About Gemini 2.5 Flash
Gemini 2.5 Flash is Google's answer to the classic production dilemma: how much reasoning quality can you get before the cost and latency become a problem? Quite a lot, it turns out. At $0.30 per million input tokens and 208 tokens per second, it delivers near-Pro analytical depth for a fraction of the price — developers on Hacker News consistently describe it as the go-to choice for production systems where budgets matter. It handles text, images, video, and audio natively, and its one-million-token context window makes it practical for large document analysis or multi-file code work without chunking. The optional "thinking" mode lets you dial up reasoning depth when a task warrants it. That said, Flash is not a substitute for Pro on genuinely complex problems: users note it can sound confident while missing architectural or security-level nuances. And a persistent quirk — responses occasionally stop mid-sentence for no clear reason. For teams building customer-facing features, agentic pipelines, or high-volume document workflows where speed and cost are non-negotiable, it is a well-calibrated choice.
Best for
- Document processing at scale — the 1M-token context window handles contract review, legal analysis, and financial report extraction without chunking
- Code generation and refactoring — particularly strong for boilerplate, format conversions, and multi-file transformations in developer tooling
- Customer-facing chatbots and agents — 208 tokens/second output and 0.59s latency keep response times under two seconds
- Agentic and automated workflows — reliable function calling and tool integration make it well-suited to iterative, multi-step processes
- High-volume classification and content moderation — fast throughput and batch pricing ($0.15/$1.25 per million tokens) keep costs manageable at scale
Specs & capabilities
How Gemini 2.5 Flash stacks up — intelligence, speed, context, and modalities.
Intelligence
Low
Speed
Fast
Context window
1,048,576 tokens
Max output
65,535 tokens
Knowledge cutoff
January 1, 2025
Frequently asked questions
What does Gemini 2.5 Flash cost?
Standard pay-as-you-go pricing is $0.30 per million input tokens and $2.50 per million output tokens. A batch/flex tier halves those rates to $0.15 input and $1.25 output. A free tier exists but Google's terms permit human review of free-tier prompts for up to three years.

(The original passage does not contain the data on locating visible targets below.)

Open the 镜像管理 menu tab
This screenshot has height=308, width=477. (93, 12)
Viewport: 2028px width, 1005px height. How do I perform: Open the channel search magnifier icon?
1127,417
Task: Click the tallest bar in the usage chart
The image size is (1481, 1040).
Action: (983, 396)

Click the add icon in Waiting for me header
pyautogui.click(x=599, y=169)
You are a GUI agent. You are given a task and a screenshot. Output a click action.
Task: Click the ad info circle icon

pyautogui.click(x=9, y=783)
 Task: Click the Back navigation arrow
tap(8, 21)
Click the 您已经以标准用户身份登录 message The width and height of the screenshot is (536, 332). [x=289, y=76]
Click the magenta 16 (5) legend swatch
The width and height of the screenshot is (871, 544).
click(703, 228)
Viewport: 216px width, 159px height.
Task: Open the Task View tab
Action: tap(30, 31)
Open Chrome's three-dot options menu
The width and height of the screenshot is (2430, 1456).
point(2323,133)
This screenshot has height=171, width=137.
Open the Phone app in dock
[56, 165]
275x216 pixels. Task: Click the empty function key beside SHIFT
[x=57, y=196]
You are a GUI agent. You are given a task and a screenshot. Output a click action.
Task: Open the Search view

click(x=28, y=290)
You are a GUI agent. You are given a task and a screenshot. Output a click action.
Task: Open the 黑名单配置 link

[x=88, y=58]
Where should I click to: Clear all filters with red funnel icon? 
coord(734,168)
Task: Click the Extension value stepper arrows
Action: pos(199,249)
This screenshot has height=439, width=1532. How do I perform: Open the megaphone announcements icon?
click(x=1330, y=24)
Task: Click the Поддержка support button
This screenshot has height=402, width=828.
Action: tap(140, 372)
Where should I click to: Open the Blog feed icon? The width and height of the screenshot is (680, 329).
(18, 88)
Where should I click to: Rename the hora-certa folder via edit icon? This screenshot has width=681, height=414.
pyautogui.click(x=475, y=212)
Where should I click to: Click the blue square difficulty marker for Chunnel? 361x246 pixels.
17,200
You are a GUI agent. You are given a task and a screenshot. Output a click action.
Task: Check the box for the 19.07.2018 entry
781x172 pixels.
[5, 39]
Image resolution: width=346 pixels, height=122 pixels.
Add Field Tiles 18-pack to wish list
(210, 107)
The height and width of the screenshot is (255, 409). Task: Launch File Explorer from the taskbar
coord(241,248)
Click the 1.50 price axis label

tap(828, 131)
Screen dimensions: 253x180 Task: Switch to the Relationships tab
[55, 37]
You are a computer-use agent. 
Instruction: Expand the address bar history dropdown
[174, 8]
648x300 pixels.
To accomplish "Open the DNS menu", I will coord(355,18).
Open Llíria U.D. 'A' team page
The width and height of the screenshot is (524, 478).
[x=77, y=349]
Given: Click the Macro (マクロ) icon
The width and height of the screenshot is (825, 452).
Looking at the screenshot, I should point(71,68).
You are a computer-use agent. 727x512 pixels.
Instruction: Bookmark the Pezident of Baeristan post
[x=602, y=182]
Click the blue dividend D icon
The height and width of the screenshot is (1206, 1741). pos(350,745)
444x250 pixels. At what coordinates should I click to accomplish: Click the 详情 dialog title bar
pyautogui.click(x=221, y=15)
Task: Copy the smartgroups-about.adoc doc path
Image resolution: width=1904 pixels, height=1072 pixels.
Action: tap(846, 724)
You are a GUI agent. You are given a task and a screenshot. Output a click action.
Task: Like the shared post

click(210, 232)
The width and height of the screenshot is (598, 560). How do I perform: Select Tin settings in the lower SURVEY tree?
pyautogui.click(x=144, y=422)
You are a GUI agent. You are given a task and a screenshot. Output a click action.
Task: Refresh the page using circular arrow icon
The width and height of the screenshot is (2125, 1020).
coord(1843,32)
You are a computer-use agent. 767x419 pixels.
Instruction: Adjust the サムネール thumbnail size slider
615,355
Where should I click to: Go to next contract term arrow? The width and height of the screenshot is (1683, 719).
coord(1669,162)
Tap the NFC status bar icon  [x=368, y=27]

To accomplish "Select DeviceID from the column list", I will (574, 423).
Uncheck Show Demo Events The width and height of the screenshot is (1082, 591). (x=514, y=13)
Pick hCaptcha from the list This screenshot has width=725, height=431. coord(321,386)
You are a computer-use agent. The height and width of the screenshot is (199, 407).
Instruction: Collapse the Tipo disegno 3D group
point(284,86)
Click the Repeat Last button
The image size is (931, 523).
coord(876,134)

How large is the context window?
One million tokens (1,048,576). Maximum output per request is 64K tokens.
What input types does it support?
Text, images, video, and audio. Output is text, with native audio output available in recent updates.
How does it compare to Gemini 2.5 Pro?
Flash is significantly faster (208 tok/s vs. Pro's lower throughput) and cheaper, but trades off depth on complex reasoning tasks. Users report Flash can miss architectural or security nuances that Pro catches. For straightforward production workloads the cost-performance tradeoff typically favors Flash.
What is the thinking mode and when should I use it?
Flash supports an optional reasoning mode controlled via a thinking budget parameter, similar in concept to o1-style step-by-step reasoning. It's useful for math-heavy or multi-step problems where you need more than the model's default one-pass output, without paying for a full Pro call.
Is this model still current?
Gemini 2.5 Flash reached general availability in June 2025 and remains available, but Google has since released Gemini 3.x Flash generations that supersede it in both performance and speed. It is a prior-generation model.